Кир Эсадов показал «Терпеть» — серию черно-белых фотографий о сходстве зверей и людей в темном свете сексуальной субкультуры. К перверсивным удовольствиям в центре «Красный» приобщалась Анна Комиссарова.
При входе на выставку посетителя встречает сам Кир Эсадов, взирающий с фотографии, где он удушающее нежно обнимает женщину в латексе с обнаженной вагиной. Искушенному зрителю сцена явно напоминает постер «Генитальной паники» (1969) Вали Экспорт, за исключением автомата и мужчины.
Немного правее уже мужчина выступает в роли добычи, покорно лежащей на плечах у красивой девушки с хищным взглядом, как волк с известной фотографии Райана МакГинли. Контрастные снимки Эсадова — это инверсии противоположностей: эроса и танатоса, мужского и женского, животного и человеческого. Мы видим женщину в клетке и одинокого слона на воле под звездным небом. Белоснежного лебедя, уплывающего в кромешной тьме, и фрагменты тел, проступающие из сумрака.
Последователь Нэн Голдин и Антуана Д`Агата документирует жизнь маргинального сообщества, погружая свой объектив в глубину противоречивых желаний, свободных от внешней и внутренней цензуры. От воображаемого рая большинства мужчин это путешествие отличается лишь отсутствием света и расположением – скорее в подвалах, чем в небесах. Сюжеты, изображенные на фотографиях молодого Вергилия, не опошлены присутствием повседневности и воплощают сексуальные фантазмы. Кинематографичные клубы сигаретного дыма, пепельница на теле белокурой мадонны в кружевном белье, расфокусированные сцены секса экспонированы рядом с фотографиями диких животных, напоминая об «Антихристе» фон Триера. Эти работы вообще много кого напоминают: в частности, прочитываются оммажи Роберту Мэплторпу и Нобуеси Араки. Мужской торс у Эсадова практически повторяет работу Мэплторпа, как и сибари выглядит цитатой Араки.
Несмотря на мрачный флер, весь этот сексуально-анималистический декаданс кажется слишком человеческим и эстетским, чтобы вызывать неприязнь моралистов. Но мы уже привыкли к тому, что разговор об искусстве часто подменяется разговором о психической вменяемости художника, как это произошло, например, с Петром Павленским и Джоном Стерджессом, чью «педофильскую» выставку центр фотографии им. братьев Люмьер был вынужден закрыть, поэтому Кир Эсадов предусмотрительно обзавелся справкой психолога и поместил ее рядом с кураторским текстом Кирилла Преображенского.

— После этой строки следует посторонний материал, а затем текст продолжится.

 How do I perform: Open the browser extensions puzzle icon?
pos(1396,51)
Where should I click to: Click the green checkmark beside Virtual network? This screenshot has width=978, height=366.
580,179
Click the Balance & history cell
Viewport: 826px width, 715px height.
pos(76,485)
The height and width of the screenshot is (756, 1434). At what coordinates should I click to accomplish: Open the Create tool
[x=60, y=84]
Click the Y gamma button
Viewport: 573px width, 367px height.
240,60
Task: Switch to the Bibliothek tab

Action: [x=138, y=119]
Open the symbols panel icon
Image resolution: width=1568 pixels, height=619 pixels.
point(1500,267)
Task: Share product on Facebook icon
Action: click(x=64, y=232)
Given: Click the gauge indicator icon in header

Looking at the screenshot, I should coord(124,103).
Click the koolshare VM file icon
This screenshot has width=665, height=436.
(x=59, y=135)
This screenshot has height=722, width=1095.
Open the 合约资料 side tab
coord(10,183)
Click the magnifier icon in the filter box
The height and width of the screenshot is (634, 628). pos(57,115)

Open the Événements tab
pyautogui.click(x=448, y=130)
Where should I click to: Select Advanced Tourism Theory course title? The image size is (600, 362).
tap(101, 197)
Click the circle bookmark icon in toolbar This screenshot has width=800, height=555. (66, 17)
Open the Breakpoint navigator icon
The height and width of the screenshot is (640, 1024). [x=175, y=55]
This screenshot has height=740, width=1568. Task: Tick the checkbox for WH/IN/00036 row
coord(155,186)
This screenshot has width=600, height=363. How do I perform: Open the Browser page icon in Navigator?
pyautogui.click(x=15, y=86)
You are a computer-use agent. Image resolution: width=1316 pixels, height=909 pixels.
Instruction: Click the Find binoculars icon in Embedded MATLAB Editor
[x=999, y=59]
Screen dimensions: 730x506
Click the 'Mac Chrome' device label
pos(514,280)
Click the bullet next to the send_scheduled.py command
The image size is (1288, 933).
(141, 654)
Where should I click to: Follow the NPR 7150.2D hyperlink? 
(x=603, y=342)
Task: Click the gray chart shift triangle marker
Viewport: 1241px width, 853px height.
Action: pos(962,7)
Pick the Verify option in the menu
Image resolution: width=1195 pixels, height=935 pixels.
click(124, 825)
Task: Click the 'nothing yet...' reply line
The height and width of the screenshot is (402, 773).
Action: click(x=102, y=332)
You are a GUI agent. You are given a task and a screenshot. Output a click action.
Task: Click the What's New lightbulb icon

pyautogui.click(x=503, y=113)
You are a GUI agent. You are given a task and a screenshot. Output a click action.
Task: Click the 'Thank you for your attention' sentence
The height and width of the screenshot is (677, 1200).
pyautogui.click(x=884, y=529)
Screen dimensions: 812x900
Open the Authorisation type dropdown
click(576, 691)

Прогрессирующая нормопатия — симптом общества контроля, вытесняющего собственную склонность к вуайеризму и игнорирующего желание другого. Эсадов выворачивает скрытое наизнанку: полицейская фуражка и едва заметная тюремная татуировка намекают на типичные социальные сценарии, которые на фото просматриваются в атрибутах сексуальных игр.
Фотографии Эсадова активны в том смысле, что это не пассивный взгляд вуайера, а замена эрегированного члена объективом. Эта активность камеры автоматически превращает зрителя в соглядатая. Эта позиция предполагает только две опции: получить перверсивное удовольствие или выразить ханжеское осуждение.
И все же выставка Кира Эсадова — не о патологичности нормы, а нормальности того, что легко маркируется как патологичное. Речь идет о самой художественной практике, с присущей ей интенцией к преодолению границ. Этот постоянный вызов норме у Эсадова получает форму практики терпения, стремящейся к невозмутимости слона.